Implementation Plan:

Using AWS Console:

  1. Log in to the ECS Console at AWS ECS Console.

  2. In the left panel, click Clusters.

  3. Click the name of a cluster.

  4. Under Services, from the Filter launch type drop-down menu, select FARGATE.

  5. Click the name of a service.

  6. Click Update service.

  7. Expand the Compute configuration (advanced) section.

  8. Under Platform version, select LATEST from the drop-down menu.

  9. Click Update.

  10. Repeat steps 1-9 for each ECS cluster and Fargate service requiring remediation.

Using AWS CLI:

  1. For each service requiring remediation, run the following command to set platformVersion to LATEST:

    aws ecs update-service --cluster <cluster-arn> --service <service-arn> --platform-version LATEST

Backout Plan:

Using AWS Console:

  1. If issues arise after updating to the latest platform version, revert to the previous task definition with the older platform version.

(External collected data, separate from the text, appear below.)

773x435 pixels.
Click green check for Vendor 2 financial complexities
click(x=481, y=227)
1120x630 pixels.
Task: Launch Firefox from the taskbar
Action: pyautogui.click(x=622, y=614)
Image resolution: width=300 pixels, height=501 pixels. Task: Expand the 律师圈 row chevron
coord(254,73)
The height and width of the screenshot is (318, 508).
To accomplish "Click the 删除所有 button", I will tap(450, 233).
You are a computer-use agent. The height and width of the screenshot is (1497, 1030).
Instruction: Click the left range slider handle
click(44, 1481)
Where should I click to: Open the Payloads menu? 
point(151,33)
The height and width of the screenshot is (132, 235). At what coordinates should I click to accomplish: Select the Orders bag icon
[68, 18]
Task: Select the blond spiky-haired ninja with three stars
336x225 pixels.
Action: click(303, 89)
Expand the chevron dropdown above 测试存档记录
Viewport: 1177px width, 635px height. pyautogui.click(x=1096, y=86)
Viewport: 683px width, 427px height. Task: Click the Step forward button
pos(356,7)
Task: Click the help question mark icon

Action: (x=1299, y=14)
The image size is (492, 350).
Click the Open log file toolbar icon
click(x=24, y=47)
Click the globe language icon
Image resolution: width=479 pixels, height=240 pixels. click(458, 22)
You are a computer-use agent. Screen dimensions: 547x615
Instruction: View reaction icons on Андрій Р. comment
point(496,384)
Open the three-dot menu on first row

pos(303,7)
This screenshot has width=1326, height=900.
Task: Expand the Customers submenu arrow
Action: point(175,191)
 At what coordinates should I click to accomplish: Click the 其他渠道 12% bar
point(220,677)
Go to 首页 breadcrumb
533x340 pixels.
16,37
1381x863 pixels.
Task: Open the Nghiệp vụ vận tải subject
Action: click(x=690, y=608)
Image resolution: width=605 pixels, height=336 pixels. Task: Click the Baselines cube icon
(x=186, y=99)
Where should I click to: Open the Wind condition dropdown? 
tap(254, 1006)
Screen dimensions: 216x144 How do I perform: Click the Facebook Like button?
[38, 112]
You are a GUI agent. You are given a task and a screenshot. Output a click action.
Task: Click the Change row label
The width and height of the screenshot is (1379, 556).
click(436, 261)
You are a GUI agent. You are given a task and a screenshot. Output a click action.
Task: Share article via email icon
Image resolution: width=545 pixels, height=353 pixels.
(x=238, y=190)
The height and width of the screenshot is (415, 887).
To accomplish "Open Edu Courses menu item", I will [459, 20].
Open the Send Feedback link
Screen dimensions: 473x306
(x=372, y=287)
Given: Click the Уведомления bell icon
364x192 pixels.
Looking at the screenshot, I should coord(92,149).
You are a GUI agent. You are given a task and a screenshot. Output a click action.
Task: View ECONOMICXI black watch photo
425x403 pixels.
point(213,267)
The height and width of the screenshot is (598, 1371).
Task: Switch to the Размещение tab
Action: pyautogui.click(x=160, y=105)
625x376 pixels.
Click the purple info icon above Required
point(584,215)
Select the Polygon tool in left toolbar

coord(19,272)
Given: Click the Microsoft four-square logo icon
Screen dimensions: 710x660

  2. Redeploy ECS services using the older platform version.

Using AWS CLI:

  1. If problems arise, run the following command to revert to the previous platform version:

    aws ecs update-service --cluster <cluster-arn> --service <service-arn> --platform-version <previous-platform-version>


References:

  1. AWS ECS: Platform Version

  2. AWS CLI: List Clusters

  3. AWS CLI: List Services

  4. AWS CLI: Describe Services

  5. AWS CLI: Update Service

CIS Controls:

Version

Control ID

Control Description

v8

2.2

Ensure Authorized Software is Currently Supported: Ensure the software is supported and up-to-date to avoid vulnerabilities and ensure compatibility.

v7

2.2

Ensure Software is Supported by Vendor: Ensure that only currently supported software is used within the organization's authorized software inventory.